What to produce:
Set down the data below in full and exactly, minus the pictures.

=======

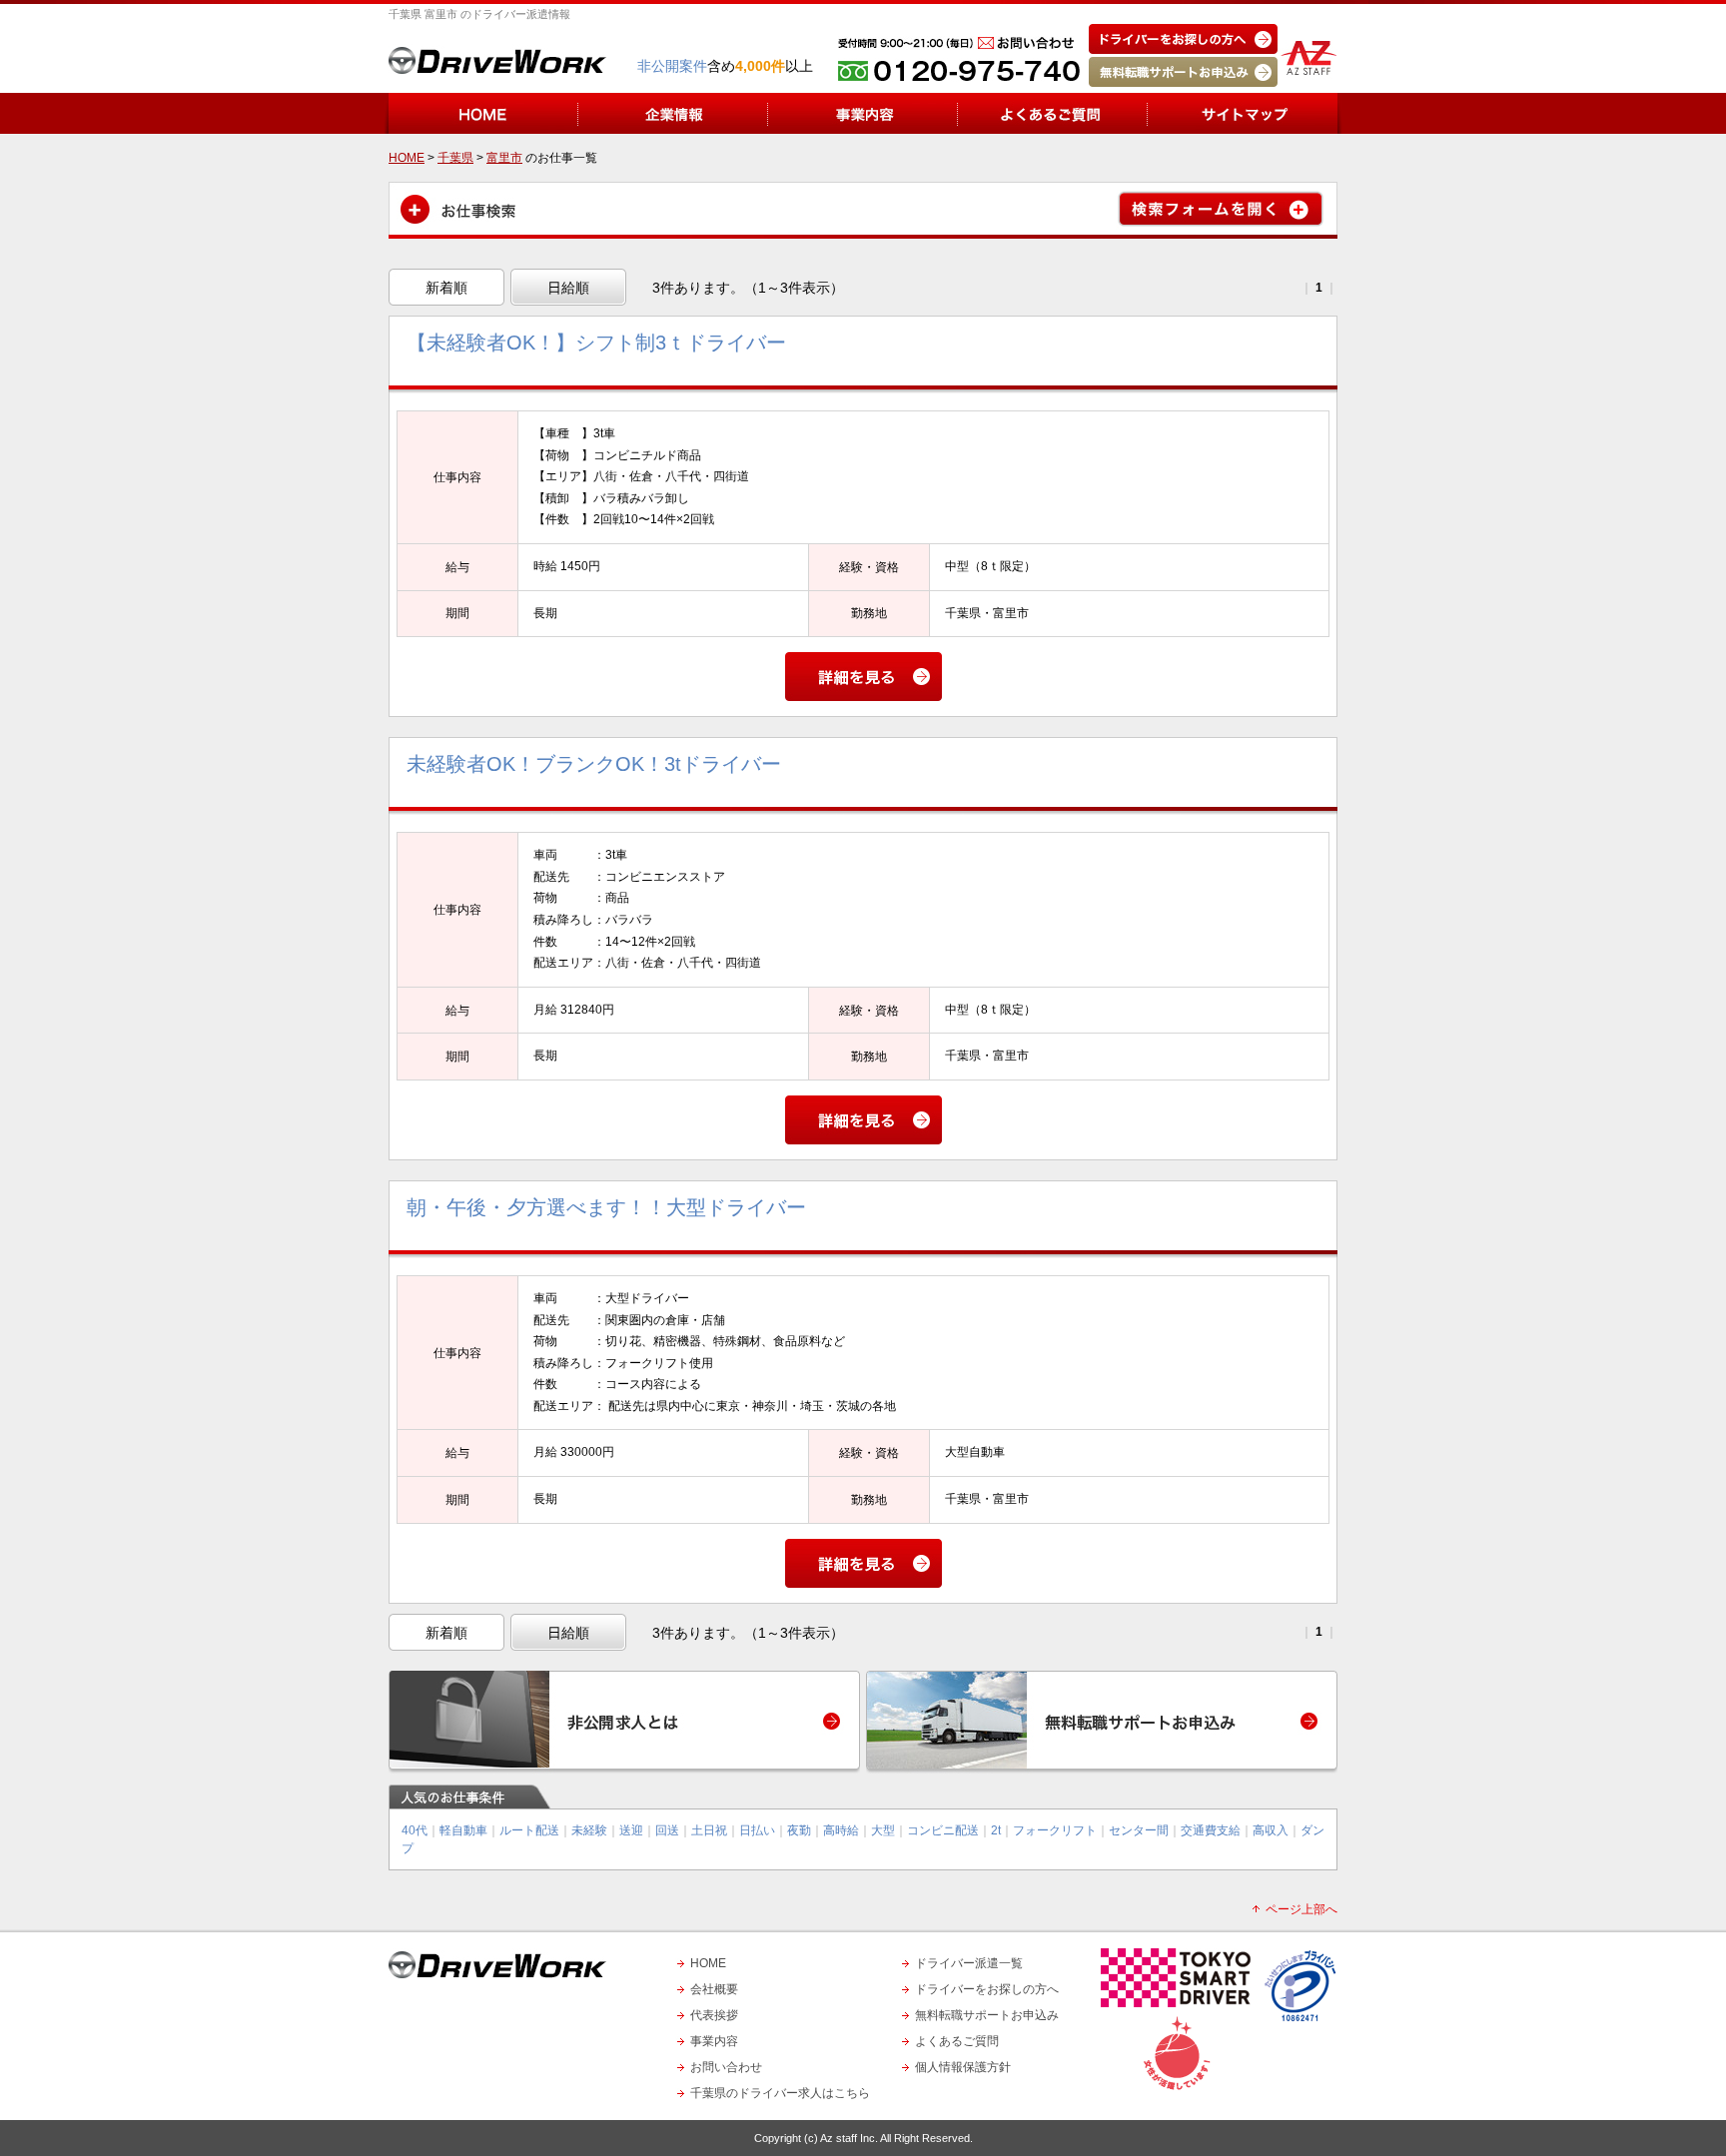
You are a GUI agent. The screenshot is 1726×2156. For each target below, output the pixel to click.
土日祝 (709, 1830)
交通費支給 (1211, 1830)
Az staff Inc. (849, 2138)
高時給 (841, 1830)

=======

Exercise solution:
You are a GUI agent. The screenshot is 1726×2156. For each target below, output the pixel to click.
土日祝 (709, 1830)
交通費支給 (1211, 1830)
Az staff Inc. (849, 2138)
高時給 (841, 1830)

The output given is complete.